One of the reasons college students are broke all the time (and the reason they gain the Freshman 15!) is because of all their late-night runs to Taco Cabana and IHOP, morning Starbucks runs and ordering in pizza for study sessions. Even cheap fast food at McDonald’s and Taco Bell adds up if you hit them up too often. Make use of meal plans while you’re living on campus (you paid for them after all!) and buy groceries for the rest of your meals. College is the perfect time to establish your independence and impress that cute/guy girl by stretching your cooking prowess and learning how to prepare your own meals at home. You may even want to check out campus clubs and ministries that provide free meals to students on certain days of the week (the Baptist Student Ministry at Texas State University used to provide free meals to any students that showed up for a noon sermon on Wednesdays, regardless of their religious affiliation or lack thereof).
3. Get a cheaper phone.
I know it’s awesome to have a data plan on your phone or to possess the newest iPhone, Blackberry or Android, but these fancy plans and phones cost you serious money every month. Downgrade to a basic phone that is only capable of calls and texts and use your laptop or the computers on campus for all your Internet and social networking needs. I don’t recommend ditching your phone altogether though your parents will go nuts if they don’t get a call from you at least every now and then!
4. Shop second-hand.
You don’t have to have brand new clothing all the time in college. In fact, the only time you need to buy new is when you are purchasing clothing for a job interview. Many college towns have a variety of resale, consignment and thrift stores where you can pick up some gently-used or super-cool vintage steals. On many campuses, thrift and vintage wear is even trendy! Another option is exchanging clothing with a friendly roommate to keep your wardrobe fresh.

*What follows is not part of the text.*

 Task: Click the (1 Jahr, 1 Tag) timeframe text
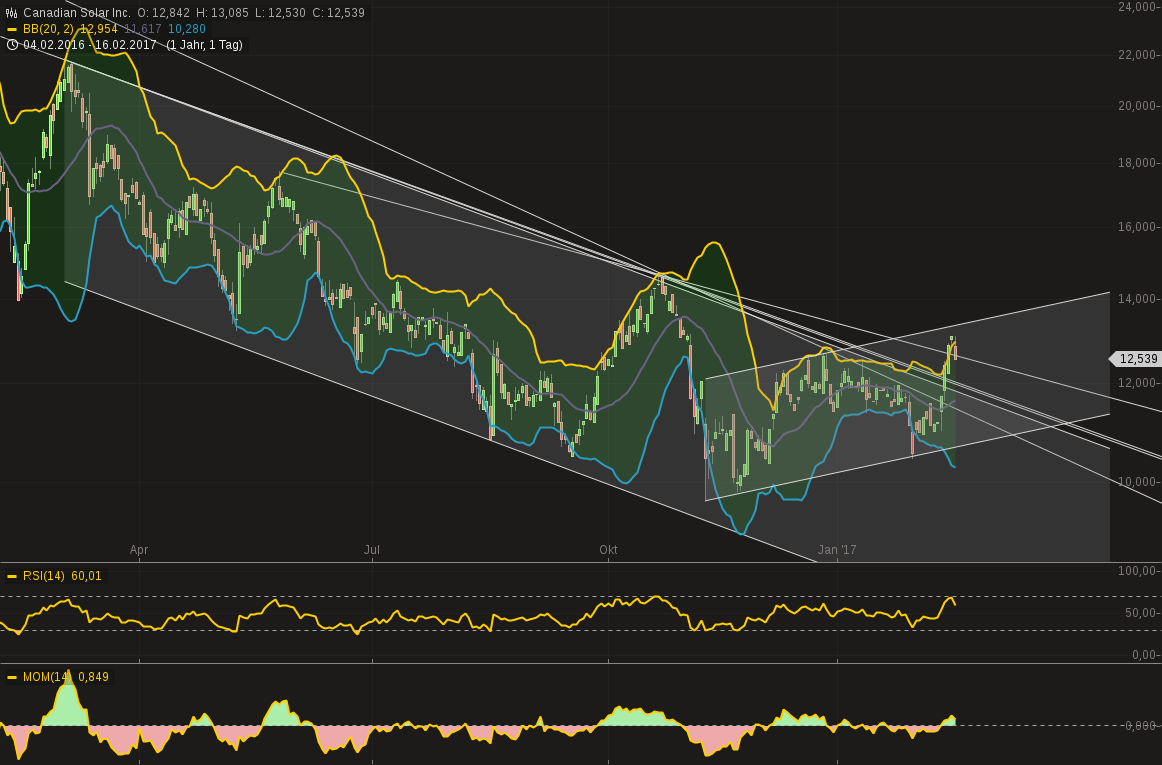click(204, 45)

5. Take advantage of free entertainment.
Colleges are great at organizing free or cheap concerts and events on and around campus. Take advantage of these opportunities by regularly reading your college newspaper. You can also go with your friends to watch your college’s athletic teams play for free instead of going out and spending money on other entertainment. You can check out books and DVDs for free from your university’s library and also from any nearby city libraries once you get a library card.
These are just a few ways you can live frugally in college. How do you save your pennies while hitting the books?